Florida Power and Light also offers a direct control load shedding program to residential consumers. Participants in the “Residential On-Call” program get two load control transponders installed for free on appliances of their choice. When called these appliances are shut off for no more than an hour a day. Most customers are called only a few days per month.9

A participating customer receives a fixed refund of, up to $161 US per year, whether the customer’s load is shed or not. Over 750,000 customers have enrolled in this program. Florida Power and Light also has a “Business On-Call” program and have a total of over 600 MW of load under direct control. Being able to cap demand avoids the need to construct millions dollars worth of generation and reduces fossil-fired emissions at the same time.

Summary

The potential benefits of interval metering to consumers include: improving the customer’s opportunities to avoid price excursions, protecting customers from intra-class cross-subsidies due to the NSLS, increasing the fairness of MPMA customer rebates, helping customers quantify power quality/reliability, and facilitating power quality/reliability monitoring.

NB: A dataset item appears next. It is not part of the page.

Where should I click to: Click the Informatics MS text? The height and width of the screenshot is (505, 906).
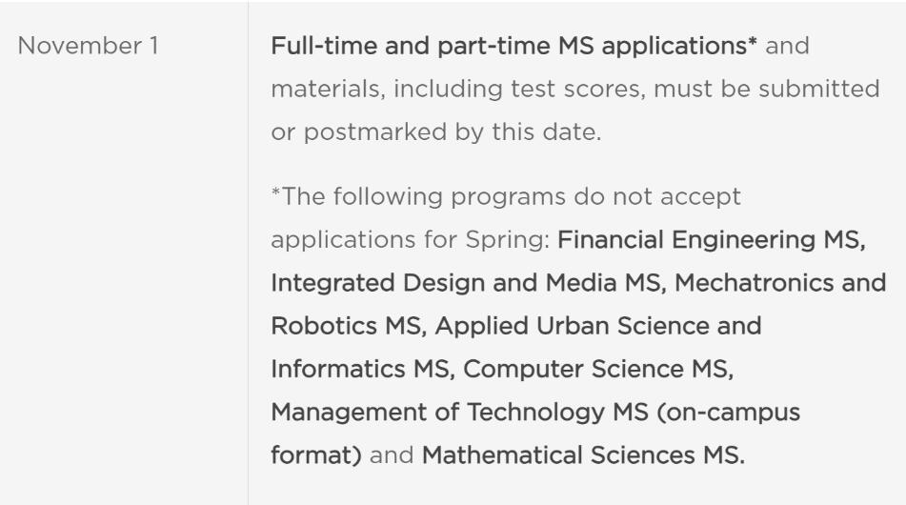point(363,369)
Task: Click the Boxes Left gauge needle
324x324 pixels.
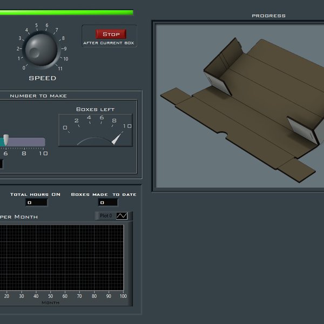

The potential benefits of interval meters to the electricity market at large include: reducing the amplitude of price excursions, mitigating potential abuses of market power, and enhancing demand/supply reliability.

The potential benefits of interval meters to society at large include: facilitating greater energy conservation (peaking plants tend to have worst emission profiles) and lower distribution utility capital requirements from fine-tuned transformation requirements.

Analyzing the benefits of advanced meters is complicated by a number of uncertainties. Lifecycle costing of advanced meters is driven by capital cost, Measurement Canada verification requirements, communication costs, and distribution utility operating costs such as dealing with failed communication links. Customer response to future fluctuating prices in Ontario is uncertain.

The value of advanced meters is a function of volatility but forecasting volatility is inherently uncertain.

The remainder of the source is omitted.